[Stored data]
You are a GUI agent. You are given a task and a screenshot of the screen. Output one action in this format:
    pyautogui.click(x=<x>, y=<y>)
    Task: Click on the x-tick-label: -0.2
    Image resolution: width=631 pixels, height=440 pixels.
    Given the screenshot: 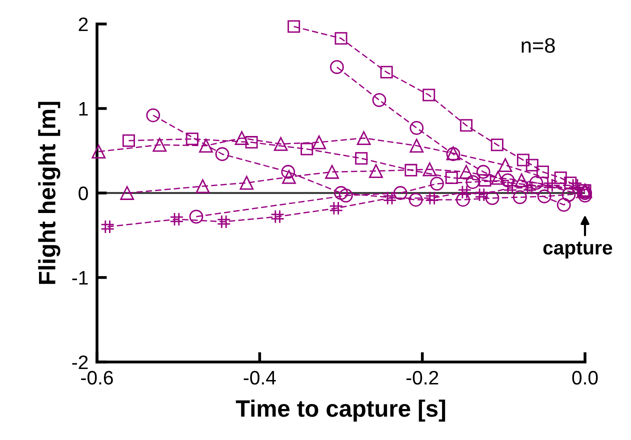 What is the action you would take?
    pyautogui.click(x=422, y=378)
    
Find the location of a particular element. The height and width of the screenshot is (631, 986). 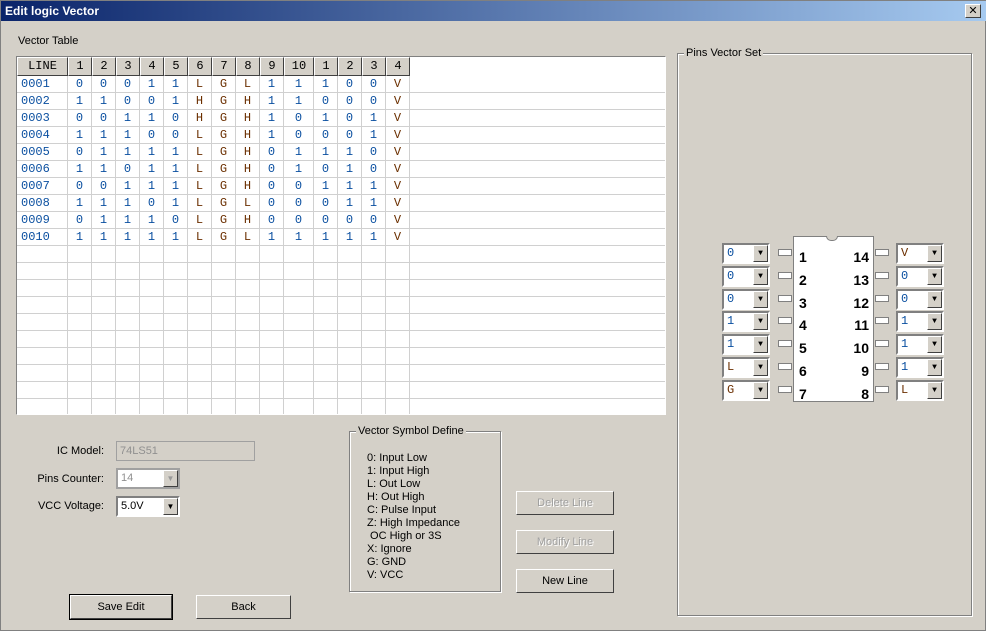

column-header: 2 is located at coordinates (350, 66).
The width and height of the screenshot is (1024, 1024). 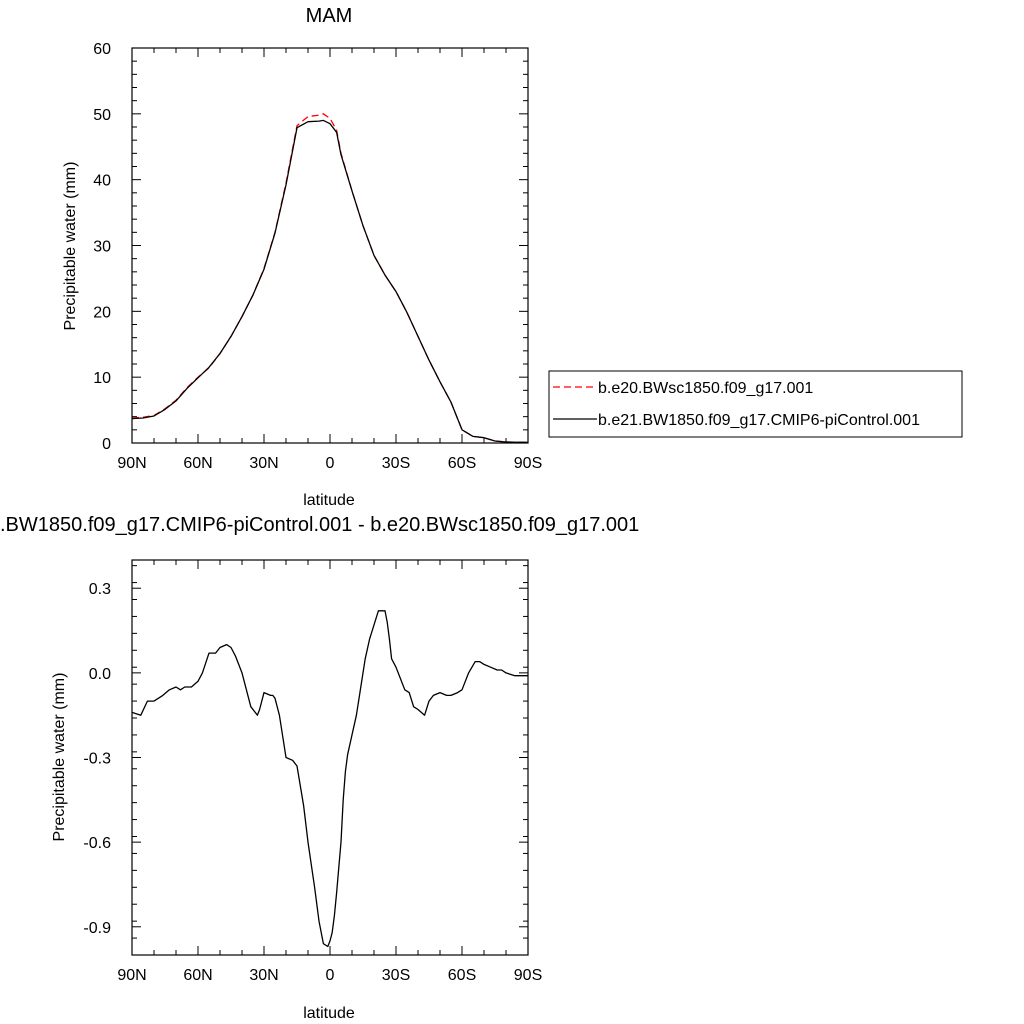 I want to click on bottom-y-tick-label: -0.3, so click(x=97, y=760).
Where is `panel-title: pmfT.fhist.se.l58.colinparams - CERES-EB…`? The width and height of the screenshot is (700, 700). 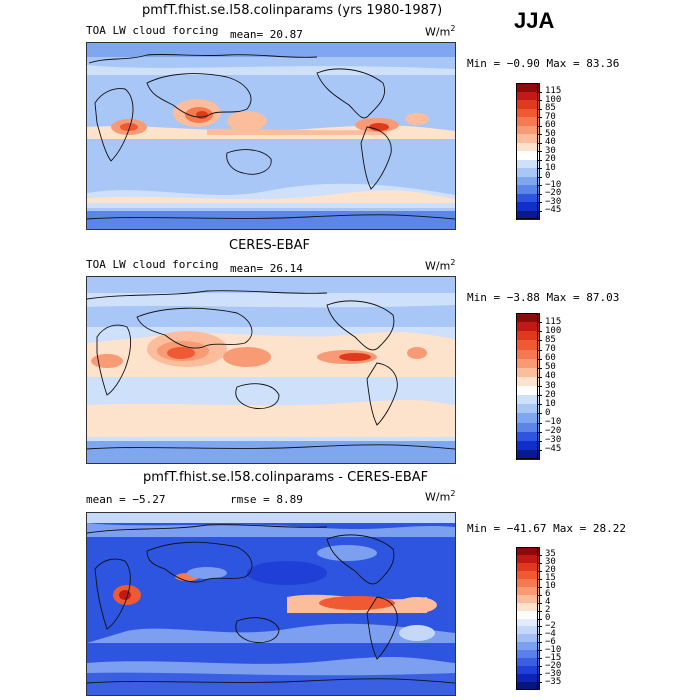 panel-title: pmfT.fhist.se.l58.colinparams - CERES-EB… is located at coordinates (286, 478).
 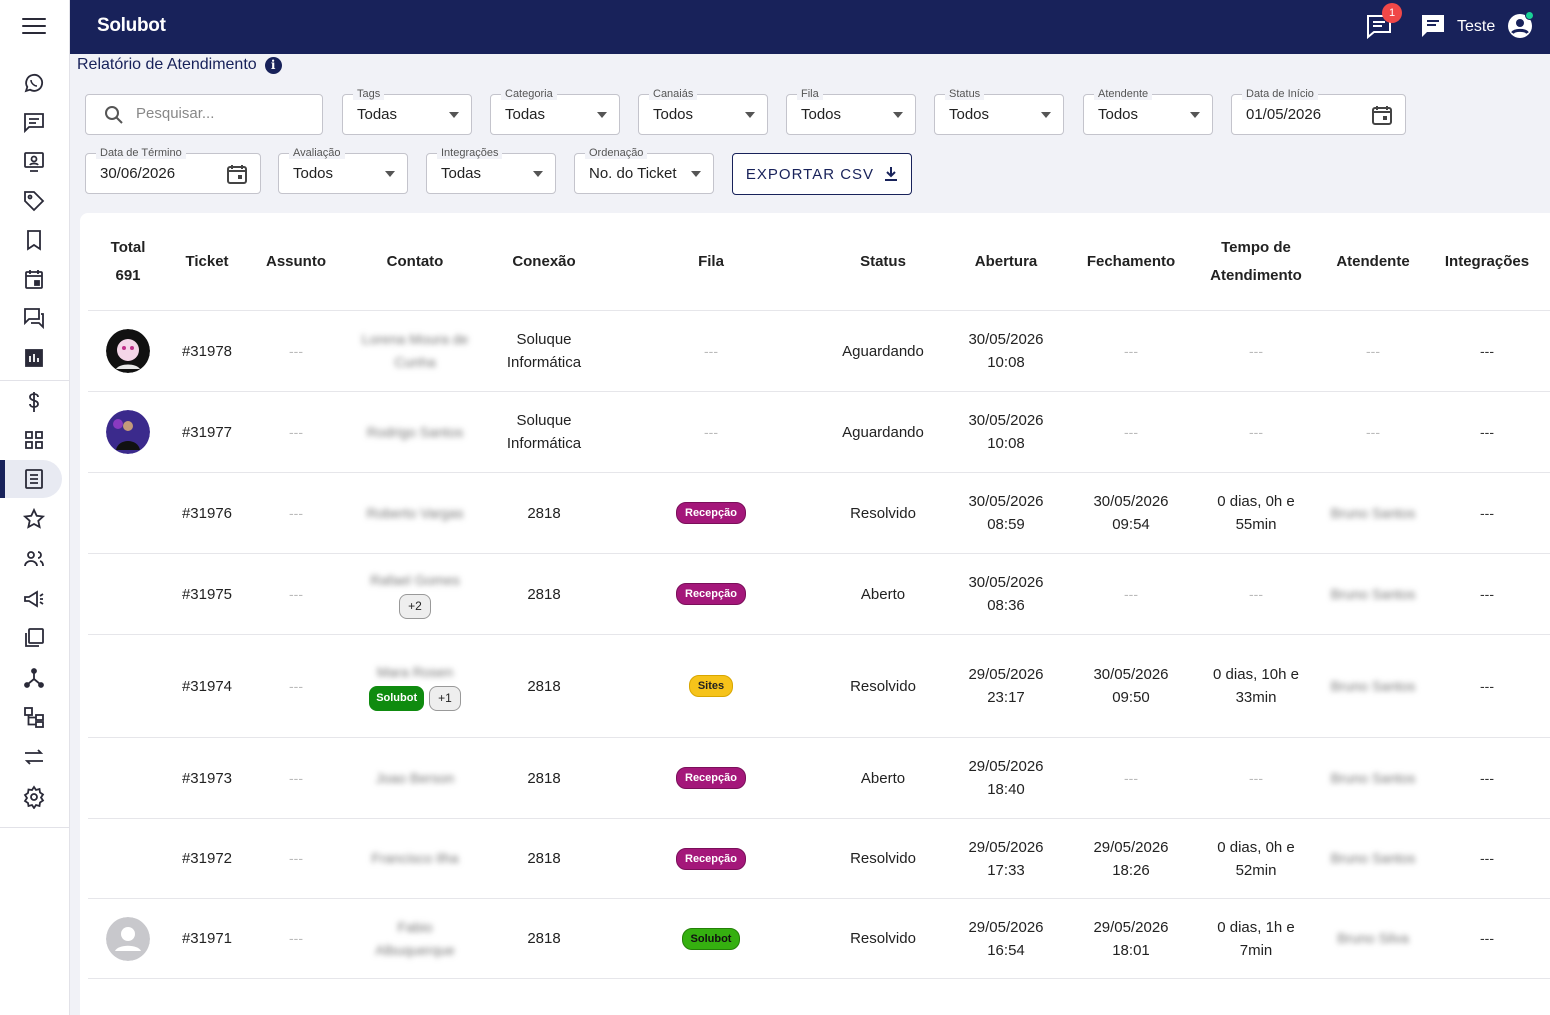 I want to click on ticket-number: #31975, so click(x=207, y=594).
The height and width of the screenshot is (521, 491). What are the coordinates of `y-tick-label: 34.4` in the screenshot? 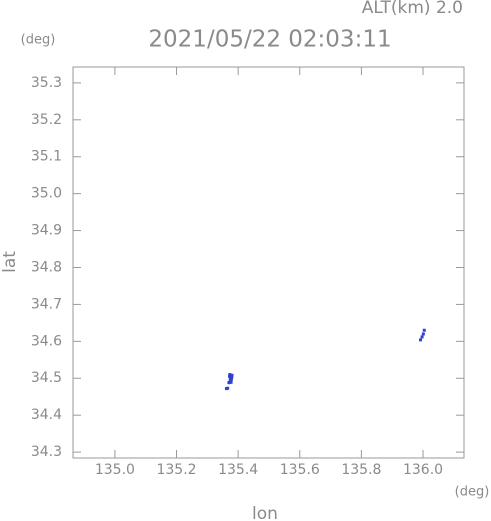 It's located at (46, 415).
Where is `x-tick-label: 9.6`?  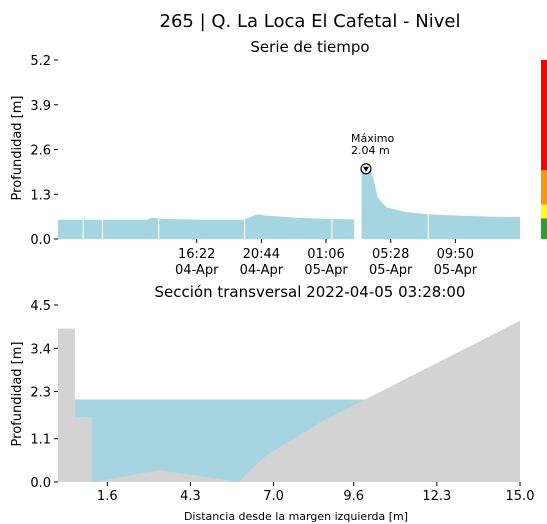
x-tick-label: 9.6 is located at coordinates (354, 496).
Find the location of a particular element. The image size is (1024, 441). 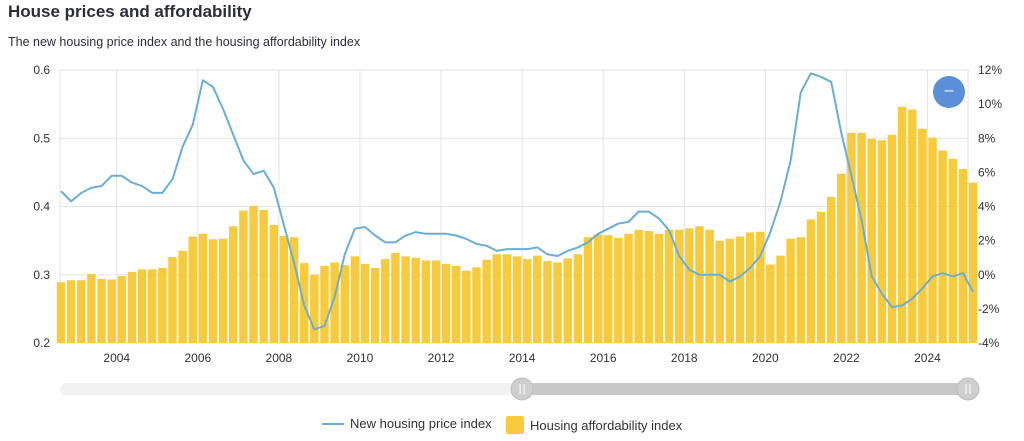

right-tick-label: -2% is located at coordinates (989, 309).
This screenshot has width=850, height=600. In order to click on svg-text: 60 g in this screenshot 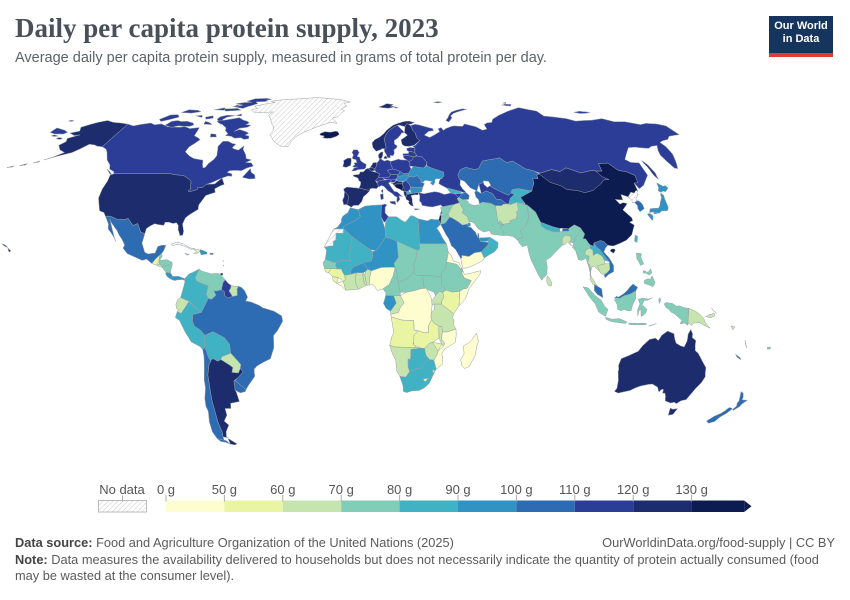, I will do `click(282, 490)`.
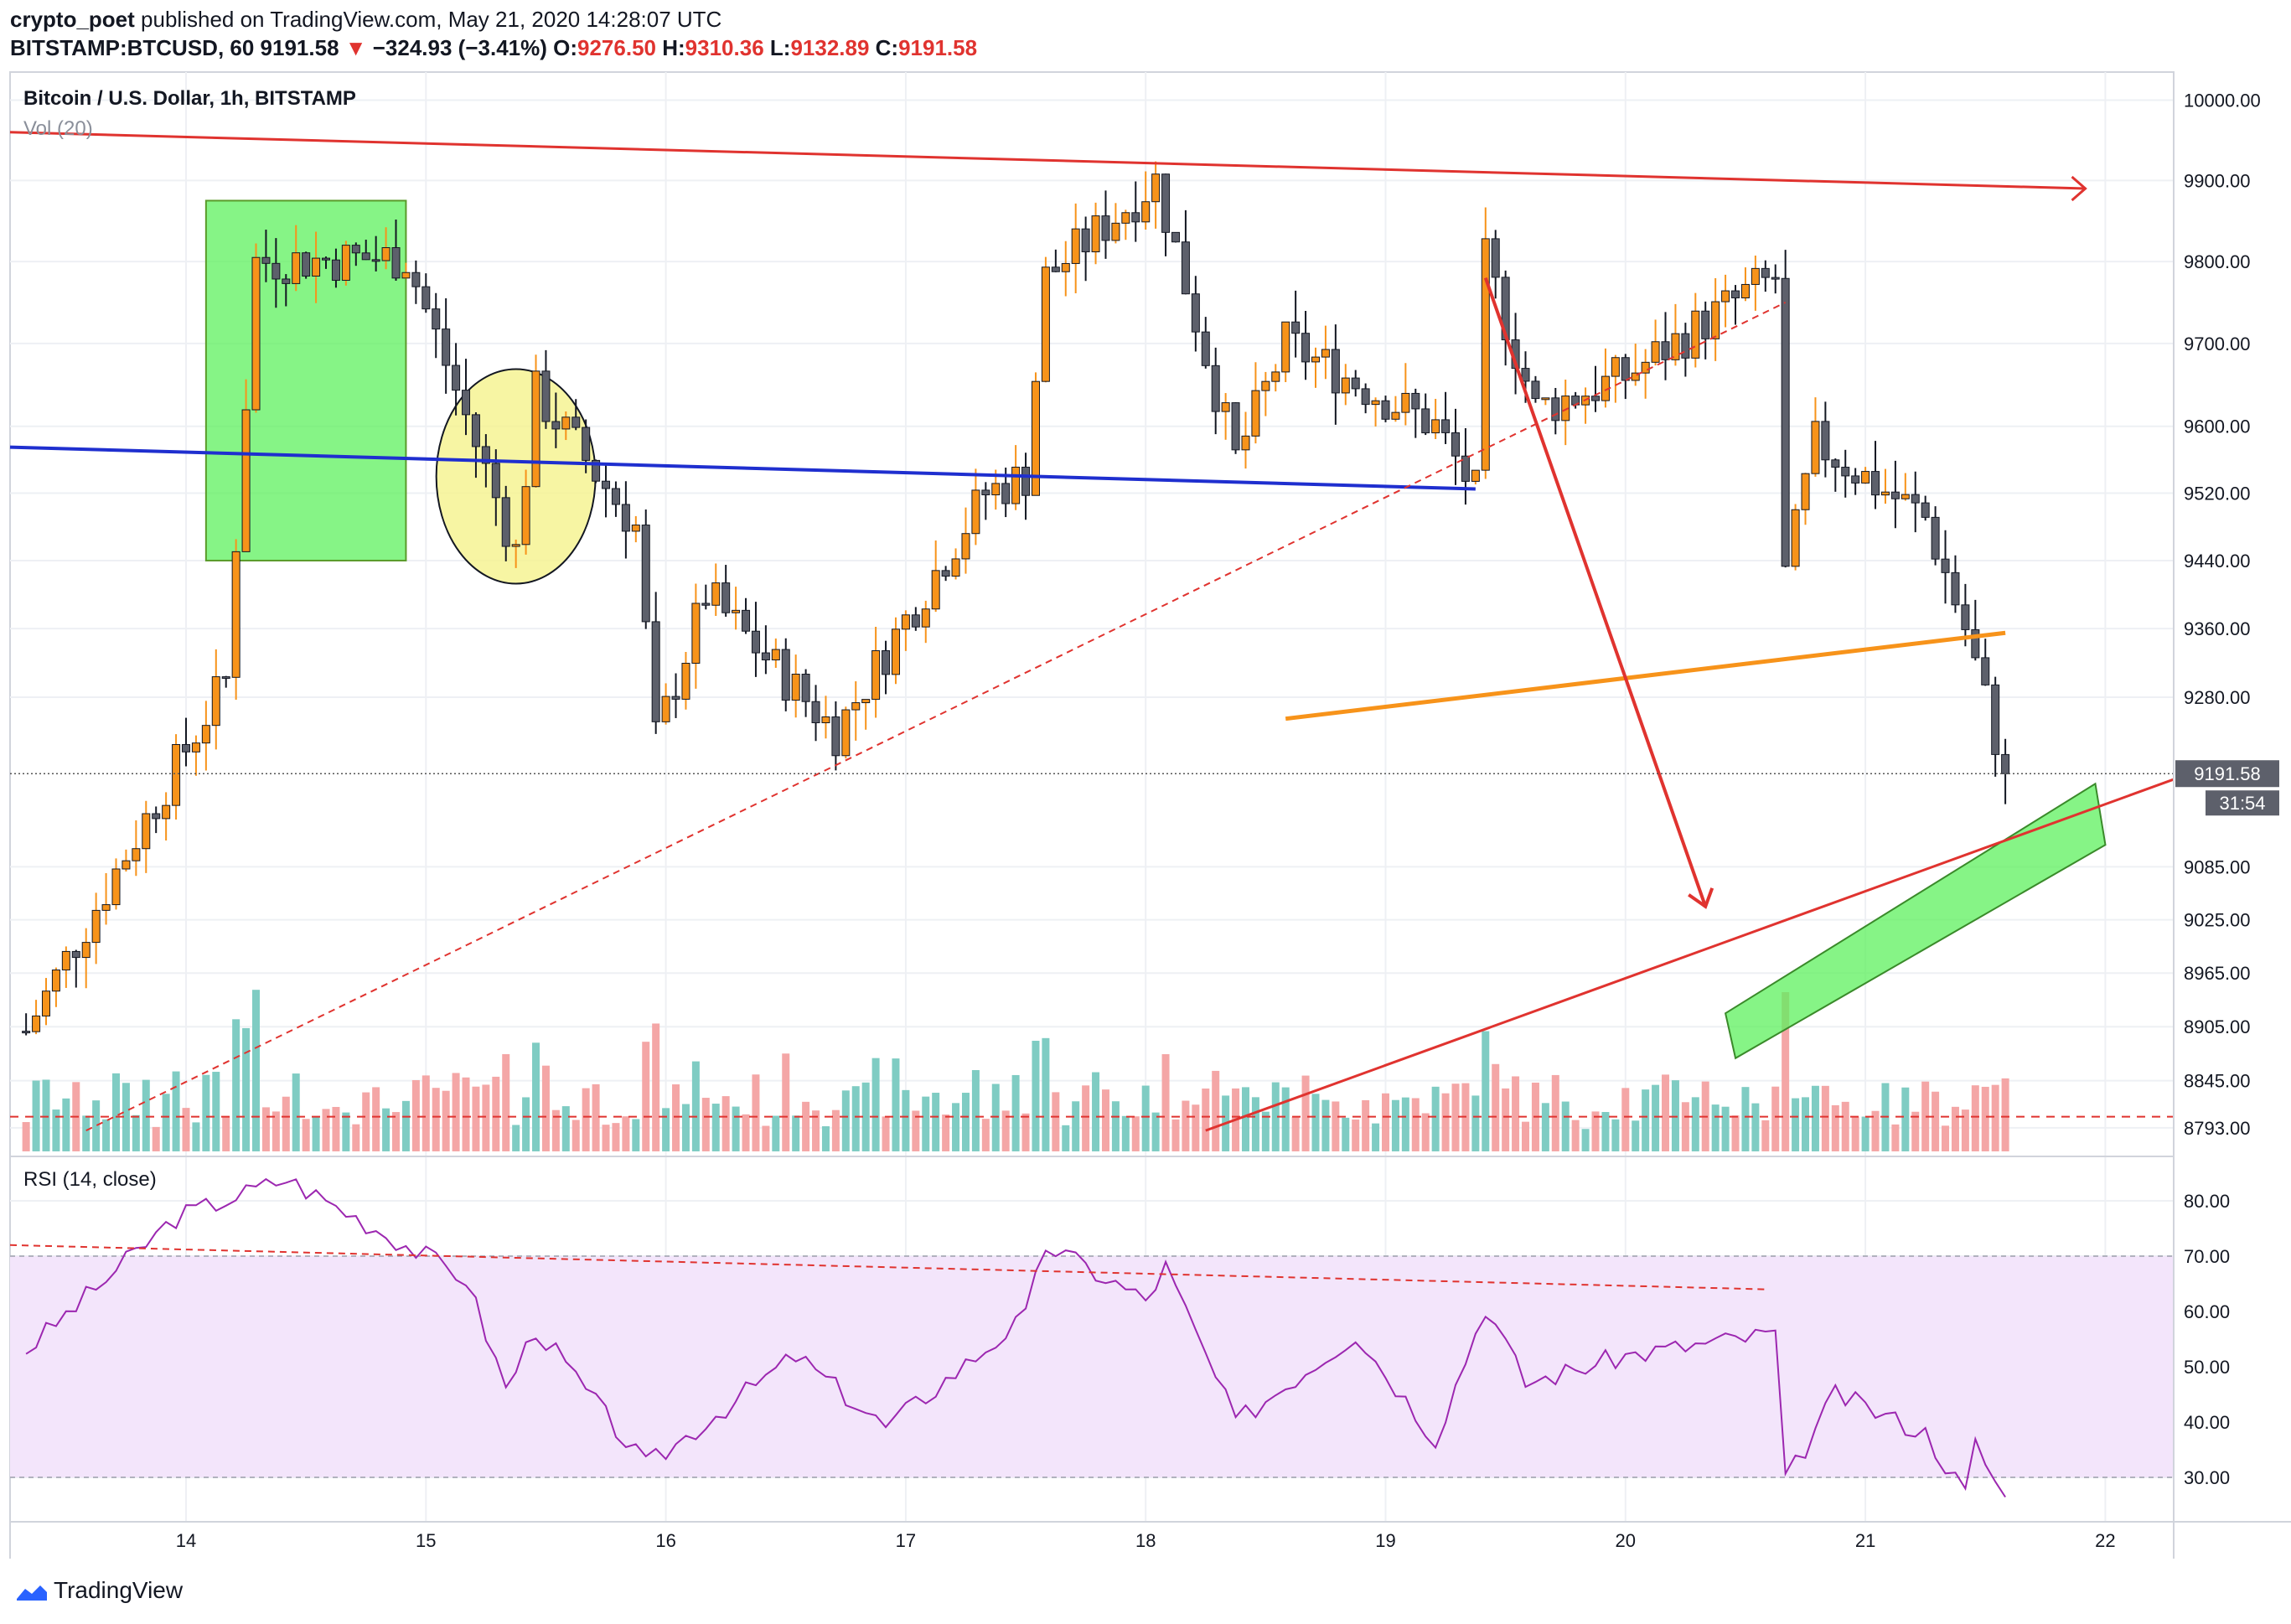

*TO-DO ITEM*
Reproduce verbatim the lines of the data starting at the beginning and ending at the line that contains "Image resolution: width=631", with both ends included.

*REPLY*
You are a GUI agent. You are given a task and a screenshot of the screen. Output one action in this format:
    pyautogui.click(x=<x>, y=<y>)
    Task: Click on the x-tick-label: -0.2
    Image resolution: width=631 pixels, height=440 pixels.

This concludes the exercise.